Open Access News

News from the open access movement


Tuesday, February 03, 2009

The Google settlement will not improve access outside the US

Adam Hodgkin, Google Book Search and the Tragedy of the Anti-Commons, ExactEditions, February 1, 2009.  Excerpt:

Michael Heller, a property lawyer at Columbia University, has coined the term the 'tragedy of the anti-commons'....Heller's insight is that too much private ownership can be as much of a problem as too little: “When too many owners control a single resource, cooperation breaks down, wealth disappears and everybody loses.” He gives plenty of examples in his book The Gridlock Economy -- the book's argument is forcibly stated in its subtitle: How Too Much Ownership Wrecks Markets, Stops Innovation, and Costs Lives.

There is a good chance that the Google Books Settlement is going to show us all how this tragedy of the anti-commons works out in the world of books. The Google project, which is backed by the American publishers and American Authors's representatives should be (in my view will be) a wonderful resource for American universities, schools, public libraries and through them for American consumers. By 2011, if the Settlement is approved, at least 5 million out of print but not yet out of copyright [OOPnotYOOC] titles will be available to readers in the US market. This resource will have little opportunity to work so well for authors, readers and consumers in the rest of the world....

Google is already serving a very different and vastly narrower view of Google Book Search to the rest of the world (even to Canada and Mexico). Books which are public domain and wholly visible and readable in the US are not visible or readable elsewhere.

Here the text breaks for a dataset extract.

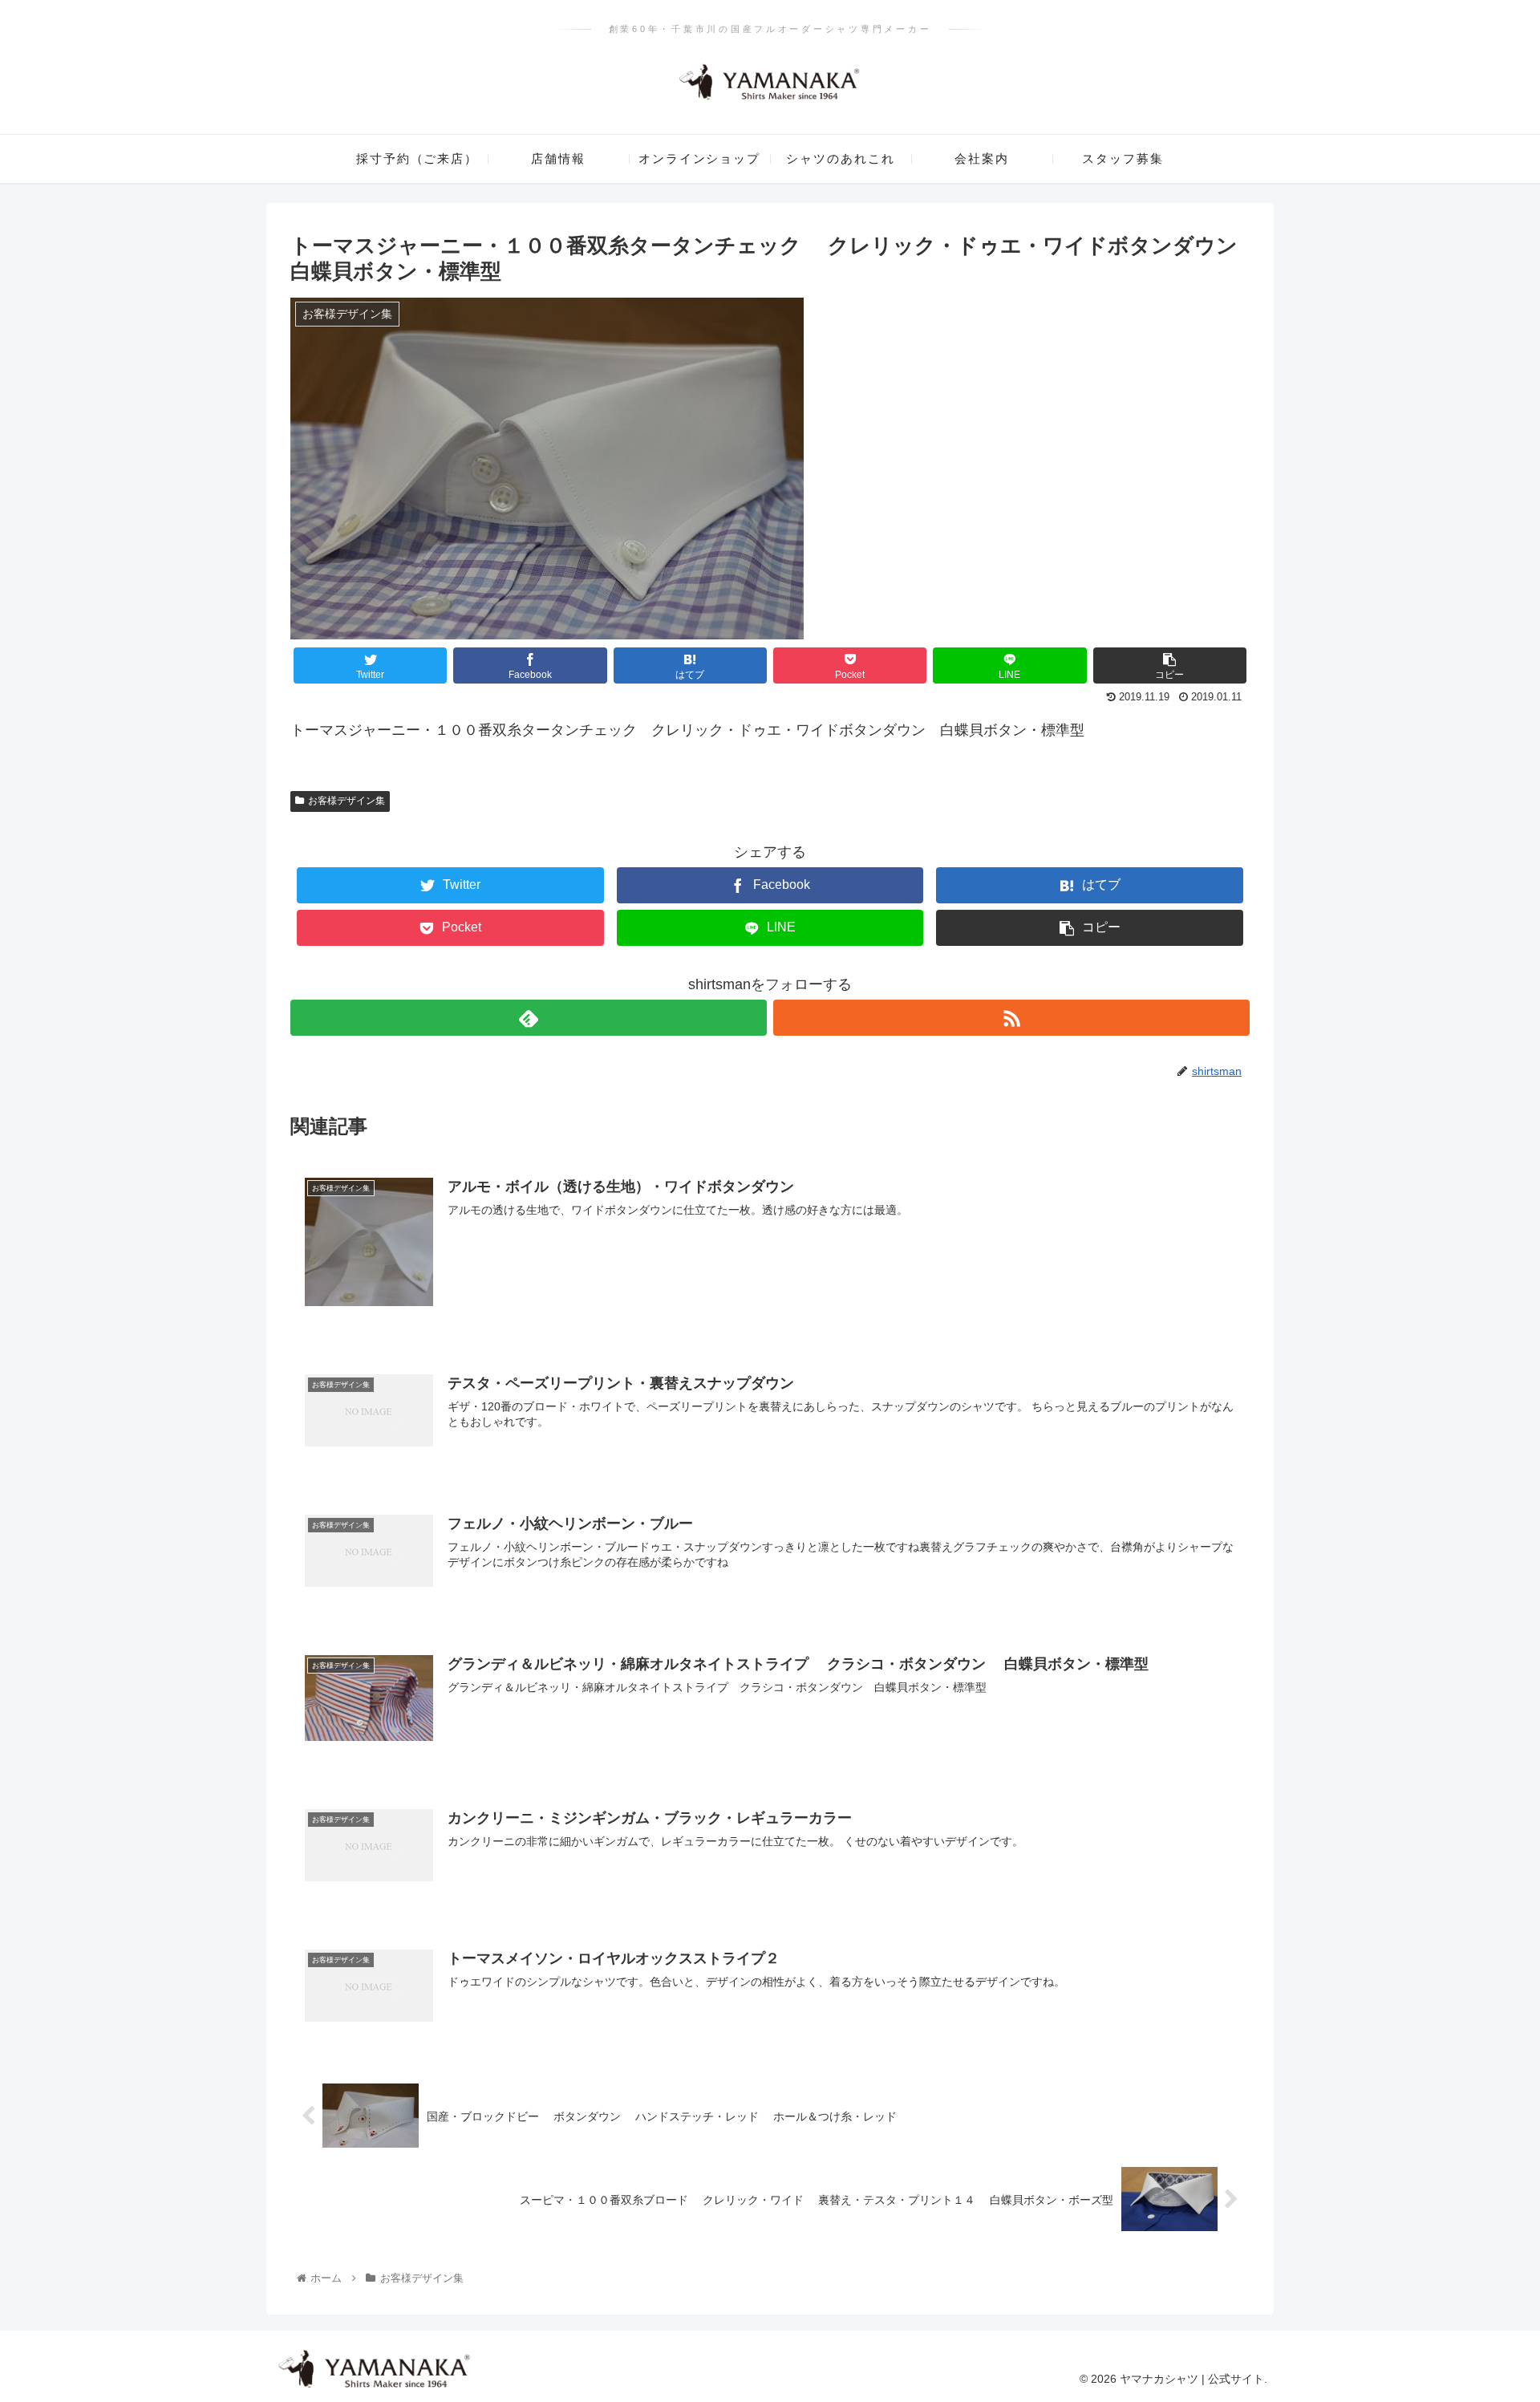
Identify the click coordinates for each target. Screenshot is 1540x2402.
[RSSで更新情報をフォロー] (1011, 1018)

And this copyright caution about territorial rights is unlikely to change, because the Settlement, when it is approved, is only going to be approved and agreed for the US market. Google has been persuaded (or has volunteered?) to accept the territorial restrictions and complications inherent in the market of copyright books. In my view, Google will not risk starting court actions in other jurisdictions, for the very simple reason that they might be lost, or worse still settled on a different basis from the US dispute. Google will be bound to leave the ex-US position of its wonderful aggregate of unloved (mostly 'orphan') copyrights in a national limbo. The orphans will remain unloved outside the 50 states.

The complexity of the rights situations of these millions of titles is effectively unmanageable and un-negotiable, which is pretty much what Michael Heller means by a tragedy of the anti-commons....

PS:  See our past posts (1, 2, 3, 4, 5) showing that Google Book Search already tends to block access to users outside the US.